TRECHO DA PÁGINA -

═══

Eu sou uma casa. Está escuro em mim. Meu consciente é uma luz solitária. Uma vela ao vento. Ela cintila. Às vezes aqui, às vezes acolá. Todo o resto está nas sombras. Todo o resto está no inconsciente. Mas ainda estão lá. Os outros cômodos. Nichos, corredores, escadas e portas. O tempo todo. E tudo que vive e perambula dentro de nós está presente. Trabalha e vive. Dentro da casa que sou. Instinto, desejos e tabus. Pensamentos proibidos. Desejos proibidos. Memórias que não queremos ver sob a luz. Que afastamos da luz. Elas dançam na nossa escuridão. Nos atormentam e nos atiçam. Elas assombram e sussurram. Elas nos assustam. Nos adoecem. Nos tornam histéricos.

O trecho acima pertence a aclamada série com produção austríaca da plataforma norte americana Netflix “Freud”, que atraiu em pouquíssimo tempo diversos espectadores e críticos devido ao caráter peculiar de como representou a vida do maior pensador do século XX, o Dr. Sigmund Freud.

Para além dos ensaios e textos já publicados sobre o seriado, onde dissecam as verdades e invenções ao longo dos episódios, me permito analisar o alcance e a relevância da passagem acima para a compreensão do infamiliar na obra freudiana e no espaço cotidiano.

O discurso ficcional da série dialoga intimamente com que a maior historiadora da psicanálise e biografa do Dr. Freud, Elizabeth Roudinesco, escreveu sobre ele: “Judeu sem Deus, puritano emancipado capaz de controlar suas pulsões e criticar os danos do puritanismo, Freud se descreve como um rebelde metódico, desde a infância apaixonado pelos mistérios e extravagâncias da sexualidade humana” (ROUDINESCO, 2014, pág.30).

A aparente contradição entre a rebeldia e o método ilustram de forma pertinente o desentendimento massivo em relação a figura do criador da psicanálise seja em seu tempo, ou no nosso. Como aponta a psicanalista: “Freud via-se como herdeiro de Goethe. Tinha a missão de fazer existir o que o discurso da razão procurava mascarar: o lado escuro da humanidade, o que há nela de diabólico, em suma, o recalcado, o desconhecido, a estranheza, o irracional” (ROUDINESCO, 2014, pág.46).

O estranho, o inassimilável, aquilo que nos escapa e atravessa, marca a cicatriz do inconsciente em nós. A dimensão daquilo que não se pode compreender, apenas observar, se situa marginalmente na história do coração humano.

═══

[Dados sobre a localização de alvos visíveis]
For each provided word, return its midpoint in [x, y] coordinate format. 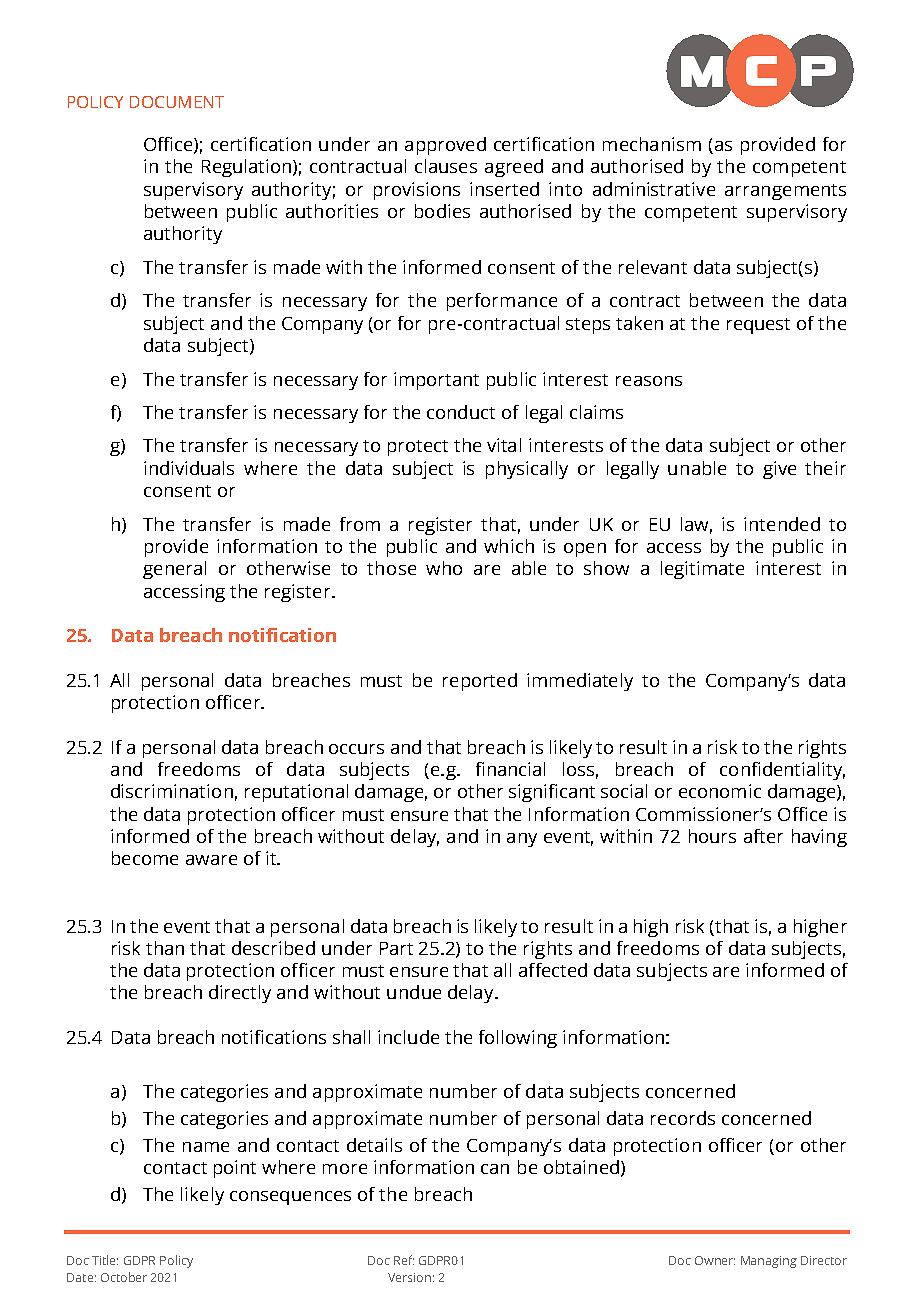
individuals [189, 468]
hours [712, 836]
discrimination [172, 791]
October [124, 1277]
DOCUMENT [177, 102]
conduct [461, 412]
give [779, 470]
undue [414, 992]
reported [480, 682]
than [165, 948]
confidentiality [782, 771]
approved [445, 146]
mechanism [652, 144]
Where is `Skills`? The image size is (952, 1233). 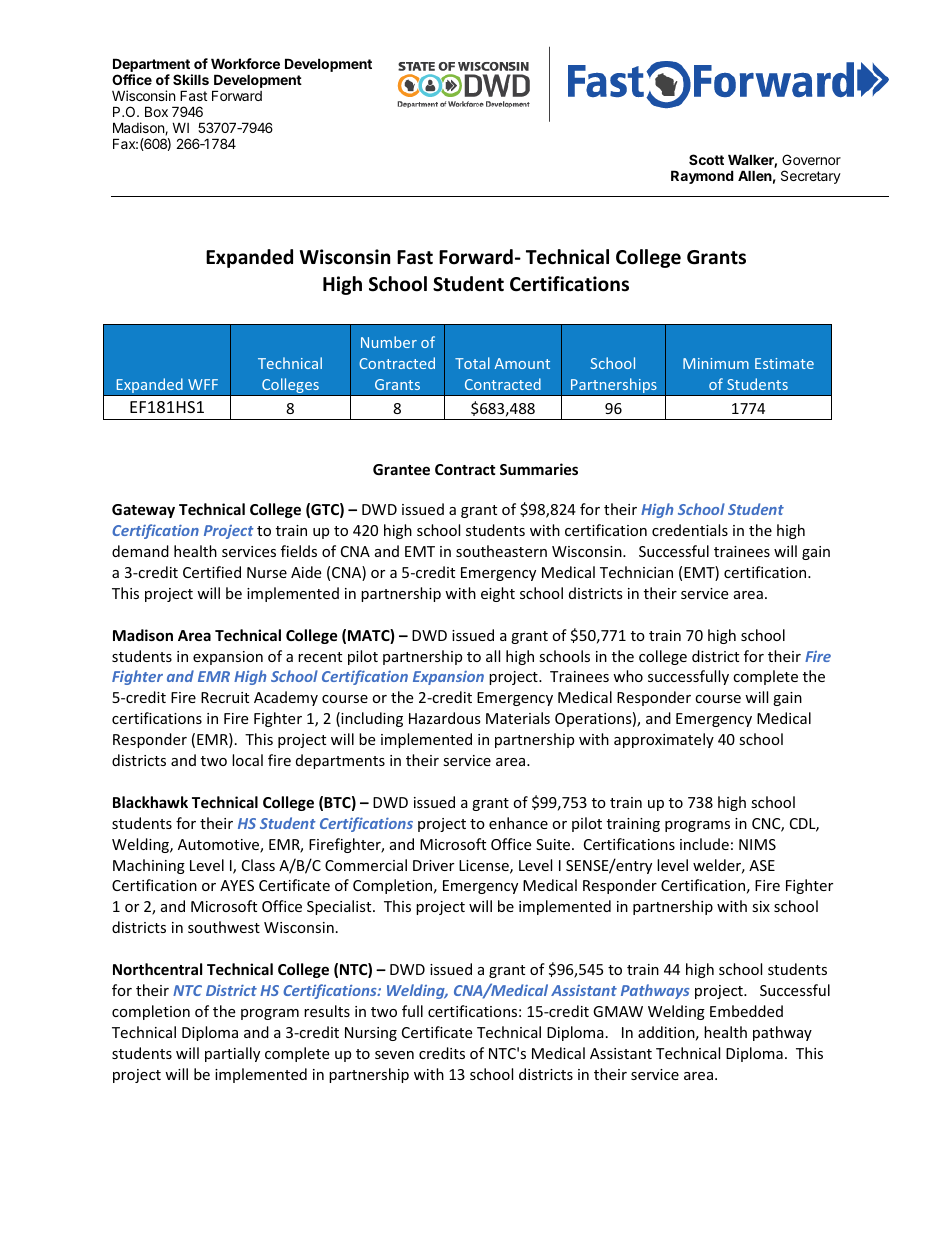 Skills is located at coordinates (191, 79).
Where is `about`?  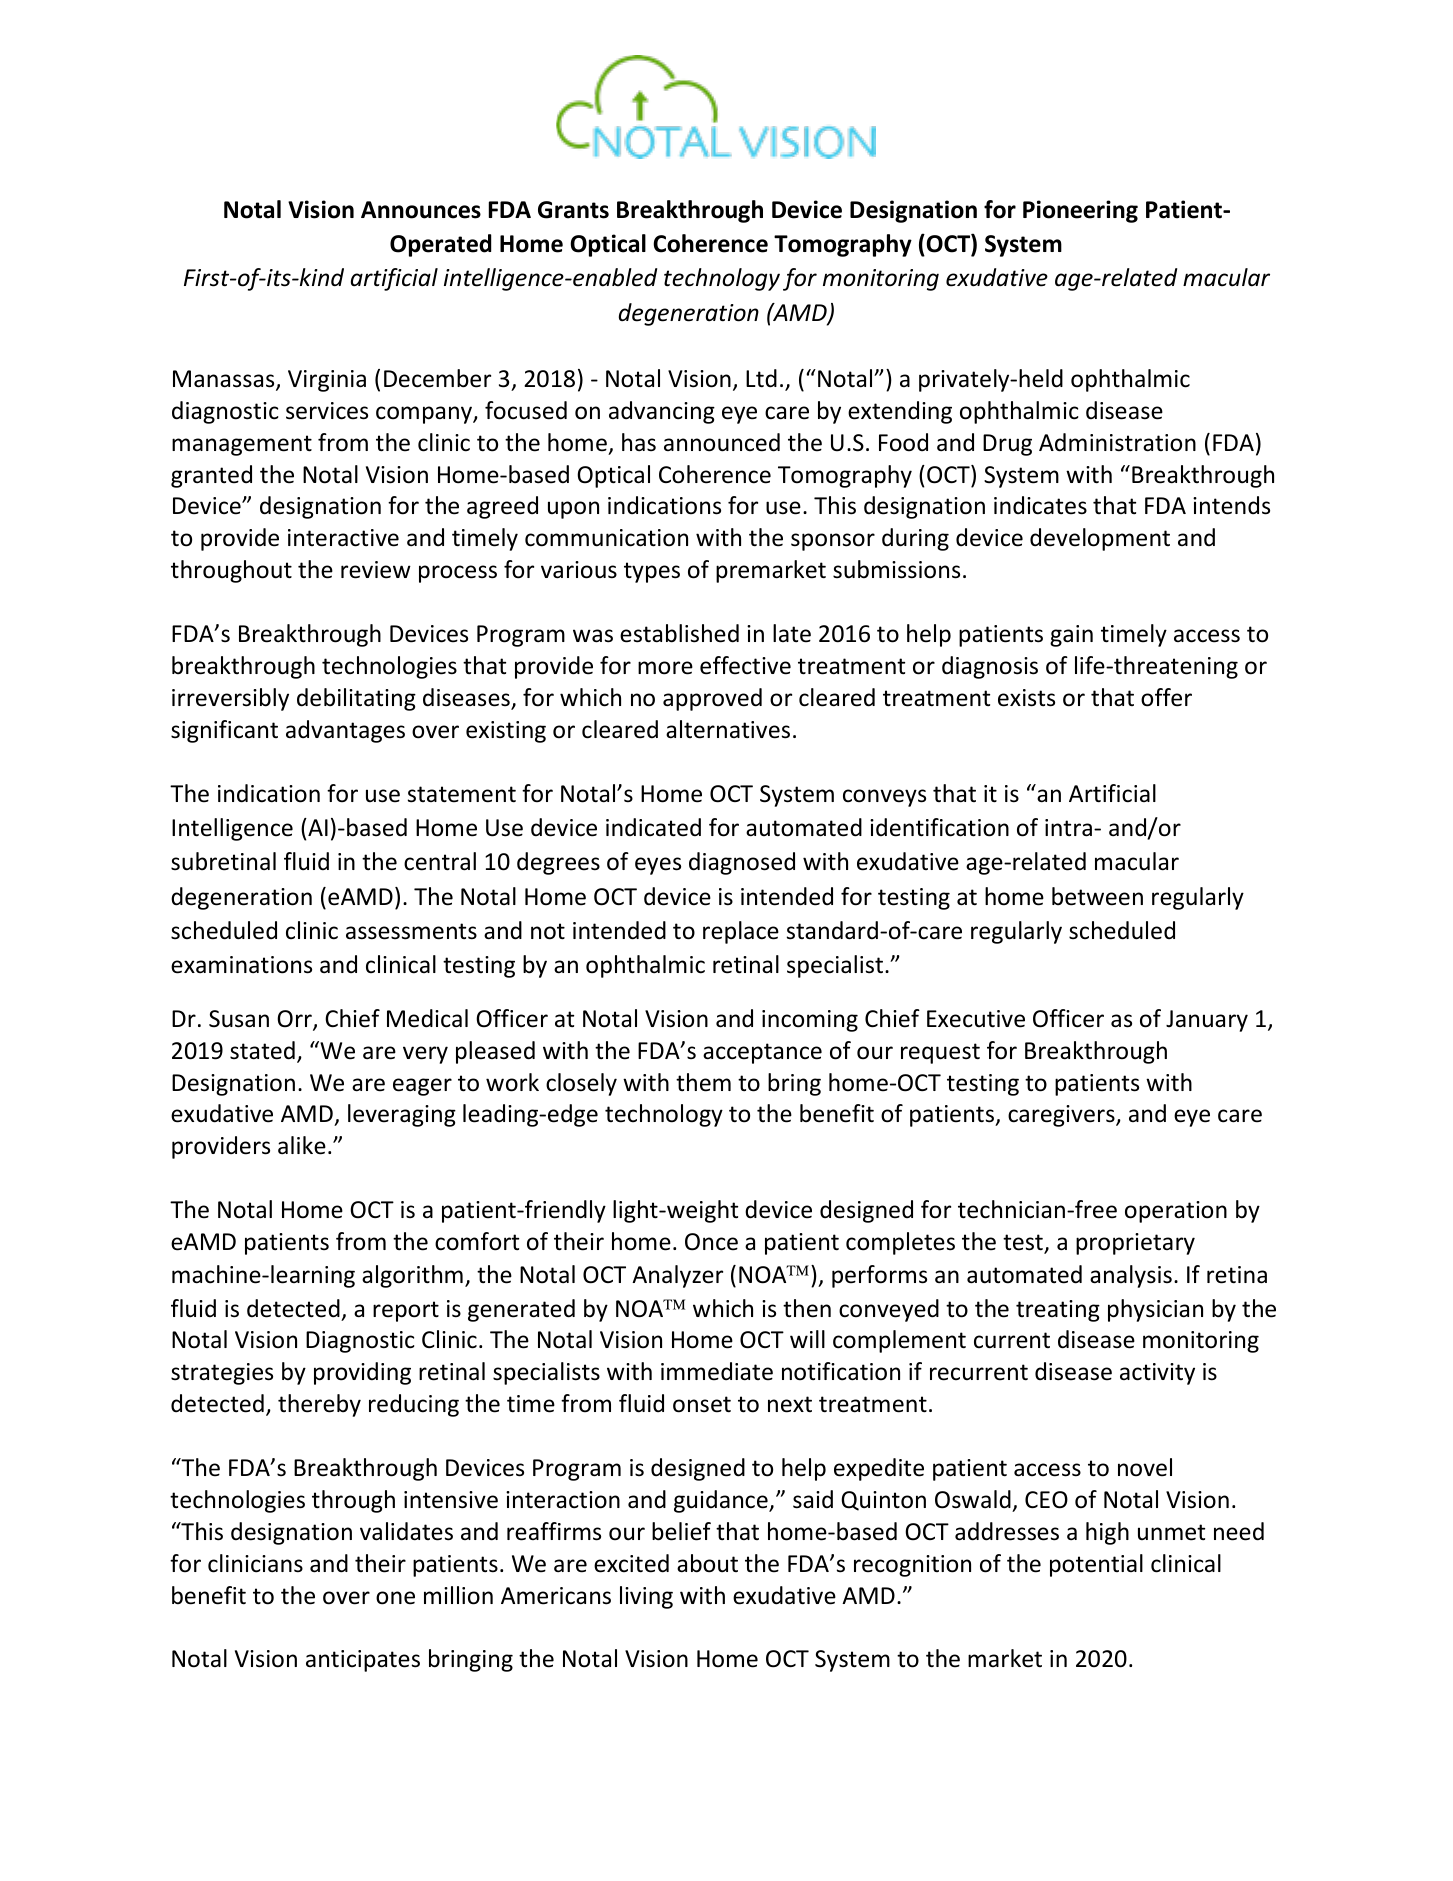 about is located at coordinates (707, 1563).
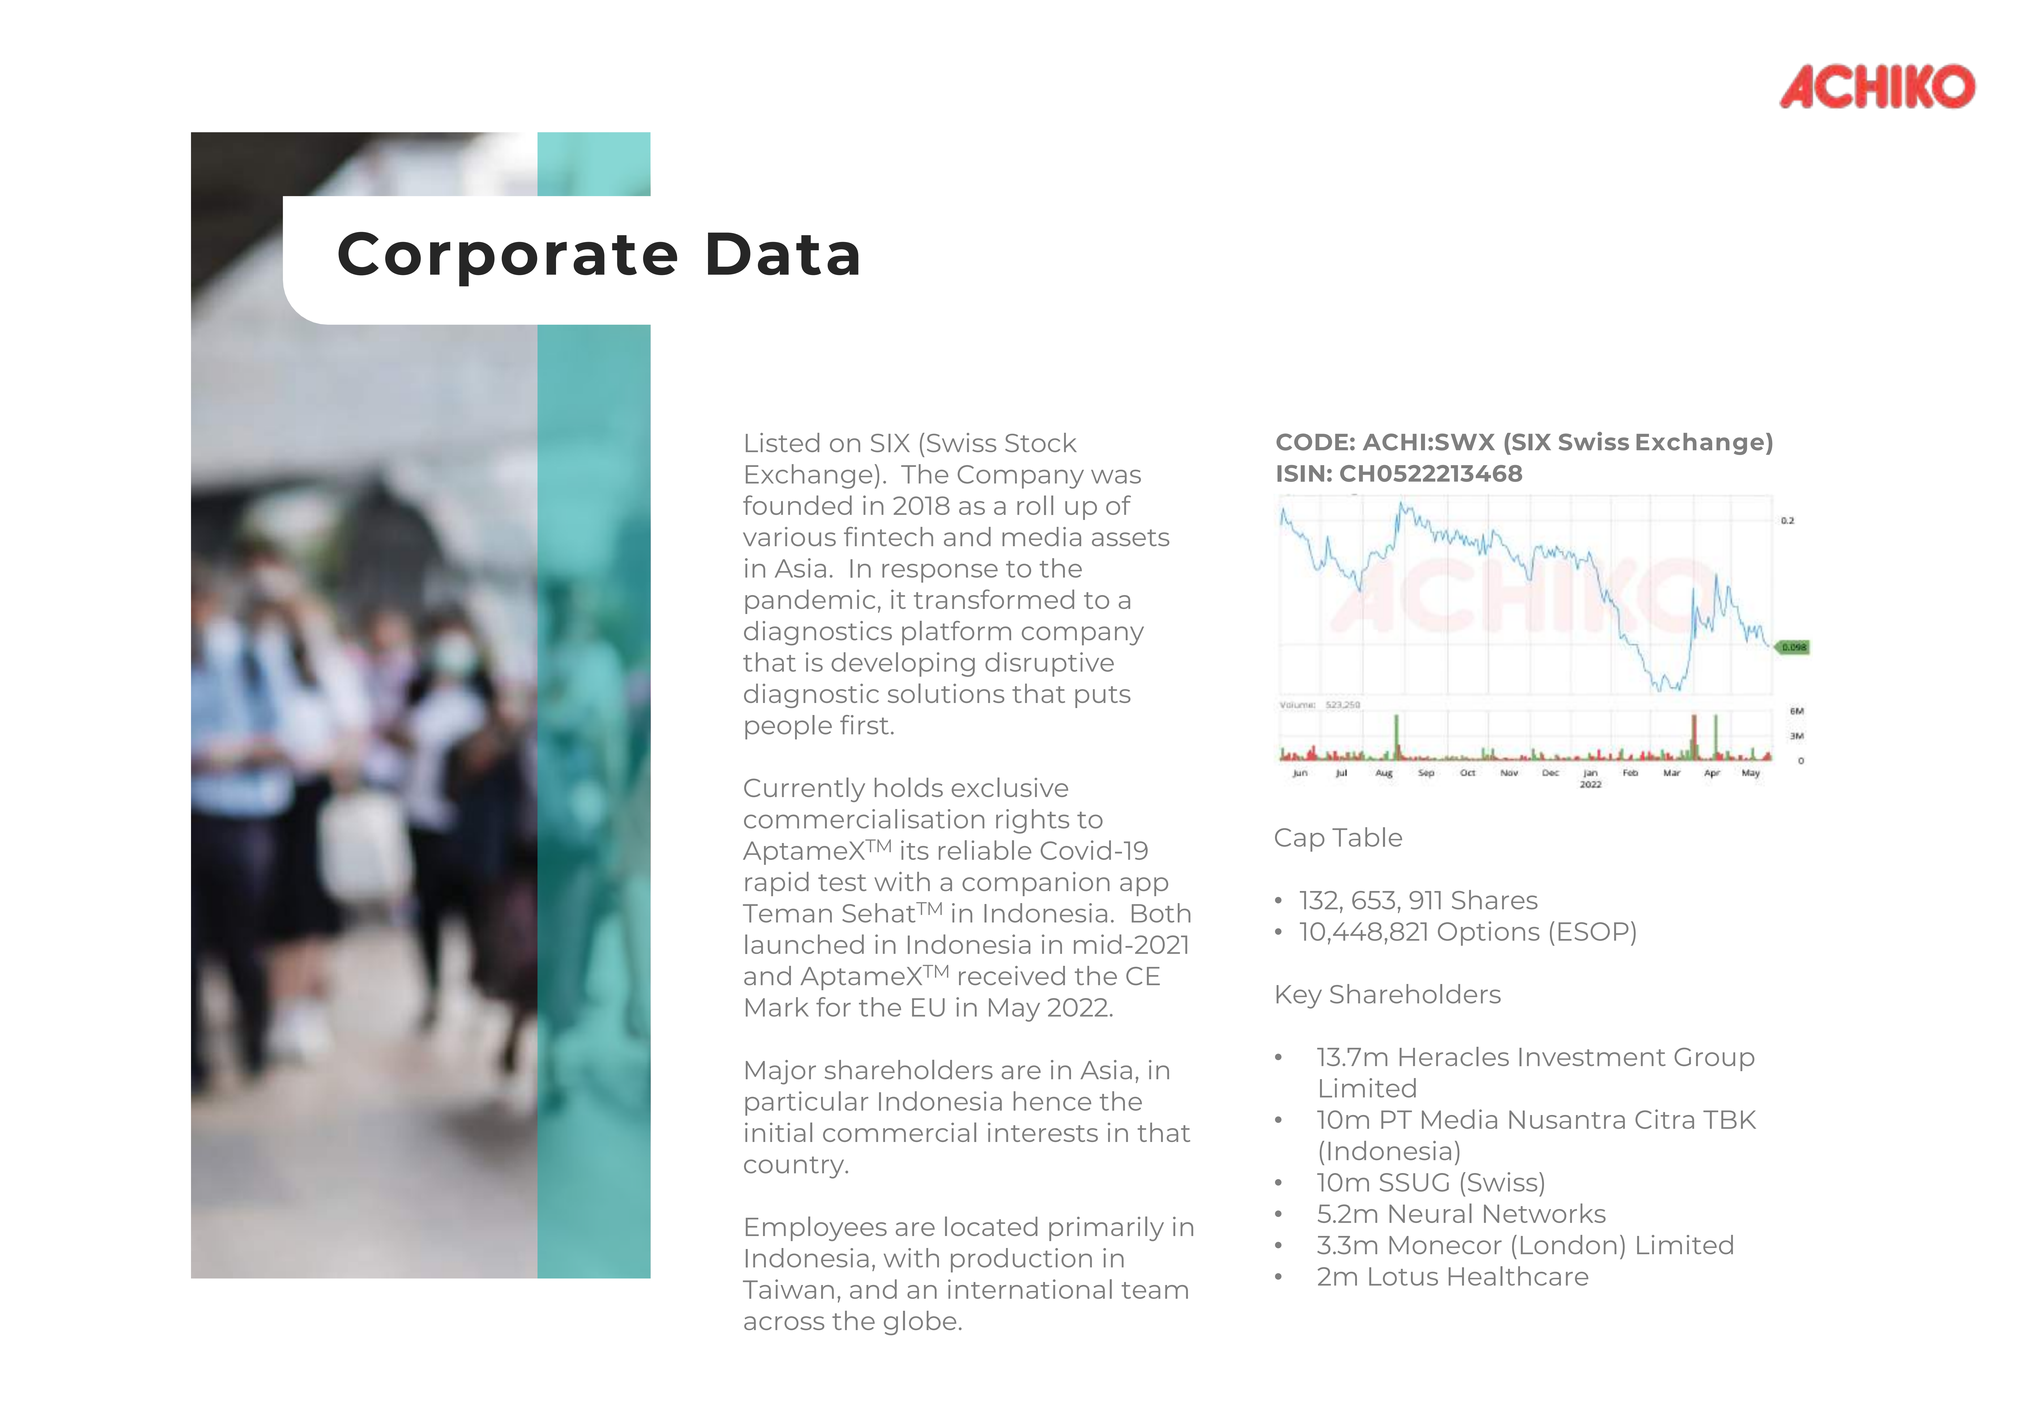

═══

O QUE SE PEDE - Diga se cada afirmação concorda com o texto sobre a série “Freud”, respondendo sim ou não e citando as palavras exatas do texto que decidem a questão. (a) A série tem produção austríaca. (b) Roudinesco afirma que Freud se via como herdeiro de Goethe. (c) No trecho de abertura, o consciente é descrito como uma casa toda iluminada. Os registros não têm relação alguma com o texto.

RESPOSTA DO EXERCÍCIO -
(a) Sim: "aclamada série com produção austríaca".
(b) Sim: "Freud via-se como herdeiro de Goethe."
(c) Não: "Meu consciente é uma luz solitária." e "Todo o resto está nas sombras."